=== INFORMATION GIVEN ===

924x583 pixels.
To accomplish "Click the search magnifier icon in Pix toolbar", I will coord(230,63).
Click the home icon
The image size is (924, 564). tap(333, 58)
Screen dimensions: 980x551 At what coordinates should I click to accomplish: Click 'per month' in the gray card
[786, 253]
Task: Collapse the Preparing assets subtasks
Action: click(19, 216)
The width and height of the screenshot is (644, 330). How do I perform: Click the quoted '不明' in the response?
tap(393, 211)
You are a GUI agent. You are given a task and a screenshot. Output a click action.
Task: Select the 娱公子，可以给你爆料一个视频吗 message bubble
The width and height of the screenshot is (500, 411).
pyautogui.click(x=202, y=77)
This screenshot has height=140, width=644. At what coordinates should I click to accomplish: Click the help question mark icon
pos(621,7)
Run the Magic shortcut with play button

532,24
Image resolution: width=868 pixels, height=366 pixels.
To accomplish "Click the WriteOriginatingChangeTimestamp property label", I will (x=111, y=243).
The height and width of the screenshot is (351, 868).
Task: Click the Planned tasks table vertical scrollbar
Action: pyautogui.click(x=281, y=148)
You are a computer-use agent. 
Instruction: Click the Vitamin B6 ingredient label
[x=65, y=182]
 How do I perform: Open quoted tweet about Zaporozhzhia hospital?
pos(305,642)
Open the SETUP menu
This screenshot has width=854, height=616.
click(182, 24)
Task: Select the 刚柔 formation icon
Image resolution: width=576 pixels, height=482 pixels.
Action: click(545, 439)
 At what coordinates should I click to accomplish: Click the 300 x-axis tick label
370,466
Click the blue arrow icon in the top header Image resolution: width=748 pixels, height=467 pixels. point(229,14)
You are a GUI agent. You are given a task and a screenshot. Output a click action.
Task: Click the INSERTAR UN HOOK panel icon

===

• YOUR INSTRUCTIONS
Which of the lines in the data contain the string "Select"? Return each one.

• ANSWER TO THE EXERCISE
Task: Select the 娱公子，可以给你爆料一个视频吗 message bubble
Task: Select the 刚柔 formation icon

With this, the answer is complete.